A few years ago, it seems that Brazil’s media was obsessed with promoting any attractive female entertainer, model or dancer of visible African descent as “The Brazilian Beyonce”. It wasn’t just with Beyonce. Any Brazilian artist could pick up a similar tag. Another good example was the recent controversy when a screenwriter for a TV series about the life of slain Rio city councilwoman Marielle Franco said that there were no “Brazilian Spike Lees”, which caused a huge uproar within black Brazil’s audiovisual community. As they and I have long pointed out, there are numerous talented Afro-Brazilian filmmakers who simply need more opportunity to reach the level of success of a Spike Lee.

This desire to be connected with a prominent American simply represents Brazil’s low status in terms of power on the world stage.

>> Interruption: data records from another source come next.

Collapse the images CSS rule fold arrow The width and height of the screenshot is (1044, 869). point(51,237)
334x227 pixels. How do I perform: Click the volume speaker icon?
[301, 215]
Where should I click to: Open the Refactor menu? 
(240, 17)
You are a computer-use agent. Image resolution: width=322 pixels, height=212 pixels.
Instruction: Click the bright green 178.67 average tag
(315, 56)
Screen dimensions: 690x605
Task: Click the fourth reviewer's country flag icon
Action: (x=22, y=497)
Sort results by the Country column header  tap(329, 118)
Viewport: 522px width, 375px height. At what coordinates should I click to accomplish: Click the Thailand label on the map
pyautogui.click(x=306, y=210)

Brazil’s fortunes have fallen in recent years after such promise of a booming economy at the end of the last decade, the awarding of the 2014 World Cup and the 2016 Olympics. The fact is, the United States remains the financial, cultural, military, political, business power on the global stage and this power is communicated through the English language. As Portuguese is Brazil’s official language, this is one of the main reasons that it’s difficult for Brazilians to attain widespread global success. As such, any mention of Brazil or Brazilians in the American media is always celebrated as some sort of achievement.

Which brings me to this latest story about American rapper Snoop Dogg, aka Snoop Lion, aka, Snoop Doggy Dogg, aka Calvin Broadus, making headlines in Brazil’s media after he posted a video of himself getting smoked out to one of singer Alcione’s hits, “Você me vira a cabeça”. Dedicating the song to fans of the Los Angeles Dodgers baseball team, the video was only about 70 seconds long, but that was enough to make news in Brazil.

Learning that Snoop was seen smoking out to one of her joints (no pun intended), Alcione herself commented on him via Instagram and sent several kiss emojis to the American star. Soon, other Brazilian stars commented on Snoop’s video including folks like Maria Gadu, Duda Beat, Alice Caymmi and popular rapper Mano Brown, who wrote: “Viva! Great Alcione”.

Estadão
Estadão newspaper report: “Snoop Dogg posts video listening to Alcione, who responds on Instagram”

Singer Anitta, who recorded the song “Onda Diferente” with Snoop and singer Ludmilla, also chimed in writing to Snoop: “I don’t believe you’re listening to Queen Alcione”.

I’m starting to wonder if Snoop has some sort of thing for Brazil. First, there was his 2003 hit “Beautiful”, the video of which was recorded in Rio de Janeiro with producer Pharrell Williams. In 2011, he recorded the song “Obrigado, Brasil” with popular rapper Marcelo D2. Then there was the recent colloboration with “Onde Diferente” with singers Ludmilla and Annita. Next thing ya know, he’s gonna start calling himself Snoopinho Dee Oh Double Ginho…Now we see him getting smoked out to Alcione.

But just who is Alcione? If you live outside of Brazil, you most likely have never heard of her for the very reasons I mentioned above. But for Brazilians, Alcione is a singer who has been a mainstay in Brazilian popular music for more than four decades.

Snoop Dedicates Alcione Song to Dodger fans
Snoop Dedicates Alcione Song to Dodger fans

In November of 1977, the journalist and music researcher Sérgio Cabral wrote, “Alcione, currently, is a sure name in the first places of the charts of success. One of the best Brazilian singers, endowed with an extraordinary musicality”.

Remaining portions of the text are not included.